Would you print every entry exactly as it appears?

## DATA LISTING
*** Begin section ***
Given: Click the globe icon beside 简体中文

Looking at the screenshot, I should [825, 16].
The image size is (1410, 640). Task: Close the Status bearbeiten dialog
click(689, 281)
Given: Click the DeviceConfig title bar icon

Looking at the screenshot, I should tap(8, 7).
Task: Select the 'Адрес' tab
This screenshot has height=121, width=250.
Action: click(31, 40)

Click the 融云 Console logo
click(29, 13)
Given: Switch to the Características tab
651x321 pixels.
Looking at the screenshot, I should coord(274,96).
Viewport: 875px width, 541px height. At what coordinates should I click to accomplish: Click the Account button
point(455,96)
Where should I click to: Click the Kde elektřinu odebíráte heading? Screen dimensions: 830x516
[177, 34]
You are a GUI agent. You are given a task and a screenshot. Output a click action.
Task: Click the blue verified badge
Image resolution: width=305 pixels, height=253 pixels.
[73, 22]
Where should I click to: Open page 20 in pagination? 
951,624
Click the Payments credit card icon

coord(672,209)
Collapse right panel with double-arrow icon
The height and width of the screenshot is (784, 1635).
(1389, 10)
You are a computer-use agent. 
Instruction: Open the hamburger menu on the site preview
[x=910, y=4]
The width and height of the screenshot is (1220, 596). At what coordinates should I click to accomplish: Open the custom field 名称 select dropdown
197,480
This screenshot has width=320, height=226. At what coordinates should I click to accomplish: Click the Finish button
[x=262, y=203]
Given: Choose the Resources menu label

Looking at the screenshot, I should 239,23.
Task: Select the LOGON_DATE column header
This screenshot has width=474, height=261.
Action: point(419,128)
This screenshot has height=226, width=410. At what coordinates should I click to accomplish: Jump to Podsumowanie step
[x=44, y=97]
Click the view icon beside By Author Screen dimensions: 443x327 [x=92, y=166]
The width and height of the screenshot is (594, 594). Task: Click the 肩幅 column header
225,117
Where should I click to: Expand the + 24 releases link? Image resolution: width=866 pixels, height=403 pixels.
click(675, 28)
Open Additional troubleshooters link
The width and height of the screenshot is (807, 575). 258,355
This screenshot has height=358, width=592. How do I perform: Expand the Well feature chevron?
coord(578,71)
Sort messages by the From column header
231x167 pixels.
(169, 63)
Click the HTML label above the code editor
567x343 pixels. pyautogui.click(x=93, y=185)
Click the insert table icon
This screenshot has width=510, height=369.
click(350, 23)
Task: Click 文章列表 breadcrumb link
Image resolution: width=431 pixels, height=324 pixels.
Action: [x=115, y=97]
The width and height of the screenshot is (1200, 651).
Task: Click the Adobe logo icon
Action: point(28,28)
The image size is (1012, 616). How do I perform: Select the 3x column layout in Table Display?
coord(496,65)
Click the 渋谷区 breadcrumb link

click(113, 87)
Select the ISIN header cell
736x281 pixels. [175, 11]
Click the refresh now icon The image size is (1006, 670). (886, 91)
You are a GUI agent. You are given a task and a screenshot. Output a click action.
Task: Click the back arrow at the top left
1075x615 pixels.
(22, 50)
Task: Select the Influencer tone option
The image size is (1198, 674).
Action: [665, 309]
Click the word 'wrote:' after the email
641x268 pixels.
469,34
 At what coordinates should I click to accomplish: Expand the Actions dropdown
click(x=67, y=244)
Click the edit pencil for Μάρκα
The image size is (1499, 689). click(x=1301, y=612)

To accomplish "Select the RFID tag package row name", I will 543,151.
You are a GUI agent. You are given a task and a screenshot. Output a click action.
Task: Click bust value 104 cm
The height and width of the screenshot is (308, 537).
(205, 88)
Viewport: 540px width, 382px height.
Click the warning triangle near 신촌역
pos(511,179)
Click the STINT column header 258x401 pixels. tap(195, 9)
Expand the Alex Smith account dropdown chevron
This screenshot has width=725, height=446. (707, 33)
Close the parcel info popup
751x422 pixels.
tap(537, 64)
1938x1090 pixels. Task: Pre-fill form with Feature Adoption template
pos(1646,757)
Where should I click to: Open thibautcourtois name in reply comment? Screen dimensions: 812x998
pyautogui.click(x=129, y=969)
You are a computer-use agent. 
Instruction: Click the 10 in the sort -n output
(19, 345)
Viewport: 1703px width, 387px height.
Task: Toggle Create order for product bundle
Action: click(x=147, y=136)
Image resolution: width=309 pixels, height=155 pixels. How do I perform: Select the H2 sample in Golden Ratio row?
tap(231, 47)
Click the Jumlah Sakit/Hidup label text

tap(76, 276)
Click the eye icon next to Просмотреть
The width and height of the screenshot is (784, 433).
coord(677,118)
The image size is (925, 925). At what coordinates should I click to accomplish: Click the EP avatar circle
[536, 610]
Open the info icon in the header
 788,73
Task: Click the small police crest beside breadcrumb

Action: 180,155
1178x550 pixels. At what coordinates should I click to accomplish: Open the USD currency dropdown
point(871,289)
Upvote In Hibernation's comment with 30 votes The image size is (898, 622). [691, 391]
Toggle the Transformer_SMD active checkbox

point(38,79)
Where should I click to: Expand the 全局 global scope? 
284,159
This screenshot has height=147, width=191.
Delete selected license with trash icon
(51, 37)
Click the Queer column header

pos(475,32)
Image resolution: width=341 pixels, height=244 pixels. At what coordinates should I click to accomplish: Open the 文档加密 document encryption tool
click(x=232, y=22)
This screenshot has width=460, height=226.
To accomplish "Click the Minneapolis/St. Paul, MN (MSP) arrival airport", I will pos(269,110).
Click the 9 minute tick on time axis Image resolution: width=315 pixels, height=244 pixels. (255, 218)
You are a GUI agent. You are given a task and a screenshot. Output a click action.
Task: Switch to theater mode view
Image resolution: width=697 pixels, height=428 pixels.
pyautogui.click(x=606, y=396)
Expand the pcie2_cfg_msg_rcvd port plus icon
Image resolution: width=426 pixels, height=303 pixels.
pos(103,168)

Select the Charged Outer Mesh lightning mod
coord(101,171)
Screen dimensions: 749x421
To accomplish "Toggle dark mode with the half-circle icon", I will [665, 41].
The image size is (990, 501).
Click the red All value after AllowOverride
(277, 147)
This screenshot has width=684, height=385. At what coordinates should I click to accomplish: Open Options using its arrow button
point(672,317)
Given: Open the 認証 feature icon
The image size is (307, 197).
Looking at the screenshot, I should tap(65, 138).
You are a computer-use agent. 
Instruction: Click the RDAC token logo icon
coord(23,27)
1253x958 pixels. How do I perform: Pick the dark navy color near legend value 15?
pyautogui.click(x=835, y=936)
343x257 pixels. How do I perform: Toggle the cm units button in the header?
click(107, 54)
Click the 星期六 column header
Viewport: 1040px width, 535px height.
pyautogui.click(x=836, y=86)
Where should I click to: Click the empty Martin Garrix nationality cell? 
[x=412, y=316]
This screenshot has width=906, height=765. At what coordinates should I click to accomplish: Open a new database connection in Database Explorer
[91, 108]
*** End section ***
## WRITTEN ANSWER
Given: Click the globe icon beside 简体中文

Looking at the screenshot, I should [825, 16].
The image size is (1410, 640). Task: Close the Status bearbeiten dialog
click(689, 281)
Given: Click the DeviceConfig title bar icon

Looking at the screenshot, I should tap(8, 7).
Task: Select the 'Адрес' tab
This screenshot has height=121, width=250.
Action: click(31, 40)

Click the 融云 Console logo
click(29, 13)
Given: Switch to the Características tab
651x321 pixels.
Looking at the screenshot, I should coord(274,96).
Viewport: 875px width, 541px height. At what coordinates should I click to accomplish: Click the Account button
point(455,96)
Where should I click to: Click the Kde elektřinu odebíráte heading? Screen dimensions: 830x516
[177, 34]
You are a GUI agent. You are given a task and a screenshot. Output a click action.
Task: Click the blue verified badge
Image resolution: width=305 pixels, height=253 pixels.
[73, 22]
Where should I click to: Open page 20 in pagination? 
951,624
Click the Payments credit card icon

coord(672,209)
Collapse right panel with double-arrow icon
The height and width of the screenshot is (784, 1635).
(1389, 10)
You are a computer-use agent. 
Instruction: Open the hamburger menu on the site preview
[x=910, y=4]
The width and height of the screenshot is (1220, 596). At what coordinates should I click to accomplish: Open the custom field 名称 select dropdown
197,480
This screenshot has width=320, height=226. At what coordinates should I click to accomplish: Click the Finish button
[x=262, y=203]
Given: Choose the Resources menu label

Looking at the screenshot, I should 239,23.
Task: Select the LOGON_DATE column header
This screenshot has width=474, height=261.
Action: point(419,128)
This screenshot has height=226, width=410. At what coordinates should I click to accomplish: Jump to Podsumowanie step
[x=44, y=97]
Click the view icon beside By Author Screen dimensions: 443x327 [x=92, y=166]
The width and height of the screenshot is (594, 594). Task: Click the 肩幅 column header
225,117
Where should I click to: Expand the + 24 releases link? Image resolution: width=866 pixels, height=403 pixels.
click(675, 28)
Open Additional troubleshooters link
The width and height of the screenshot is (807, 575). 258,355
This screenshot has height=358, width=592. How do I perform: Expand the Well feature chevron?
coord(578,71)
Sort messages by the From column header
231x167 pixels.
(169, 63)
Click the HTML label above the code editor
567x343 pixels. pyautogui.click(x=93, y=185)
Click the insert table icon
This screenshot has width=510, height=369.
click(350, 23)
Task: Click 文章列表 breadcrumb link
Image resolution: width=431 pixels, height=324 pixels.
Action: [x=115, y=97]
The width and height of the screenshot is (1200, 651).
Task: Click the Adobe logo icon
Action: point(28,28)
The image size is (1012, 616). How do I perform: Select the 3x column layout in Table Display?
coord(496,65)
Click the 渋谷区 breadcrumb link

click(113, 87)
Select the ISIN header cell
736x281 pixels. [175, 11]
Click the refresh now icon The image size is (1006, 670). (886, 91)
You are a GUI agent. You are given a task and a screenshot. Output a click action.
Task: Click the back arrow at the top left
1075x615 pixels.
(22, 50)
Task: Select the Influencer tone option
The image size is (1198, 674).
Action: [665, 309]
Click the word 'wrote:' after the email
641x268 pixels.
469,34
 At what coordinates should I click to accomplish: Expand the Actions dropdown
click(x=67, y=244)
Click the edit pencil for Μάρκα
The image size is (1499, 689). click(x=1301, y=612)

To accomplish "Select the RFID tag package row name", I will 543,151.
You are a GUI agent. You are given a task and a screenshot. Output a click action.
Task: Click bust value 104 cm
The height and width of the screenshot is (308, 537).
(205, 88)
Viewport: 540px width, 382px height.
Click the warning triangle near 신촌역
pos(511,179)
Click the STINT column header 258x401 pixels. tap(195, 9)
Expand the Alex Smith account dropdown chevron
This screenshot has width=725, height=446. (707, 33)
Close the parcel info popup
751x422 pixels.
tap(537, 64)
1938x1090 pixels. Task: Pre-fill form with Feature Adoption template
pos(1646,757)
Where should I click to: Open thibautcourtois name in reply comment? Screen dimensions: 812x998
pyautogui.click(x=129, y=969)
You are a computer-use agent. 
Instruction: Click the 10 in the sort -n output
(19, 345)
Viewport: 1703px width, 387px height.
Task: Toggle Create order for product bundle
Action: click(x=147, y=136)
Image resolution: width=309 pixels, height=155 pixels. How do I perform: Select the H2 sample in Golden Ratio row?
tap(231, 47)
Click the Jumlah Sakit/Hidup label text

tap(76, 276)
Click the eye icon next to Просмотреть
The width and height of the screenshot is (784, 433).
coord(677,118)
The image size is (925, 925). At what coordinates should I click to accomplish: Click the EP avatar circle
[536, 610]
Open the info icon in the header
 788,73
Task: Click the small police crest beside breadcrumb

Action: 180,155
1178x550 pixels. At what coordinates should I click to accomplish: Open the USD currency dropdown
point(871,289)
Upvote In Hibernation's comment with 30 votes The image size is (898, 622). [691, 391]
Toggle the Transformer_SMD active checkbox

point(38,79)
Where should I click to: Expand the 全局 global scope? 
284,159
This screenshot has height=147, width=191.
Delete selected license with trash icon
(51, 37)
Click the Queer column header

pos(475,32)
Image resolution: width=341 pixels, height=244 pixels. At what coordinates should I click to accomplish: Open the 文档加密 document encryption tool
click(x=232, y=22)
This screenshot has width=460, height=226.
To accomplish "Click the Minneapolis/St. Paul, MN (MSP) arrival airport", I will pos(269,110).
Click the 9 minute tick on time axis Image resolution: width=315 pixels, height=244 pixels. (255, 218)
You are a GUI agent. You are given a task and a screenshot. Output a click action.
Task: Switch to theater mode view
Image resolution: width=697 pixels, height=428 pixels.
pyautogui.click(x=606, y=396)
Expand the pcie2_cfg_msg_rcvd port plus icon
Image resolution: width=426 pixels, height=303 pixels.
pos(103,168)

Select the Charged Outer Mesh lightning mod
coord(101,171)
Screen dimensions: 749x421
To accomplish "Toggle dark mode with the half-circle icon", I will [665, 41].
The image size is (990, 501).
Click the red All value after AllowOverride
(277, 147)
This screenshot has width=684, height=385. At what coordinates should I click to accomplish: Open Options using its arrow button
point(672,317)
Given: Open the 認証 feature icon
The image size is (307, 197).
Looking at the screenshot, I should tap(65, 138).
You are a computer-use agent. 
Instruction: Click the RDAC token logo icon
coord(23,27)
1253x958 pixels. How do I perform: Pick the dark navy color near legend value 15?
pyautogui.click(x=835, y=936)
343x257 pixels. How do I perform: Toggle the cm units button in the header?
click(107, 54)
Click the 星期六 column header
Viewport: 1040px width, 535px height.
pyautogui.click(x=836, y=86)
Where should I click to: Click the empty Martin Garrix nationality cell? 
[x=412, y=316]
This screenshot has width=906, height=765. At what coordinates should I click to accomplish: Open a new database connection in Database Explorer
[91, 108]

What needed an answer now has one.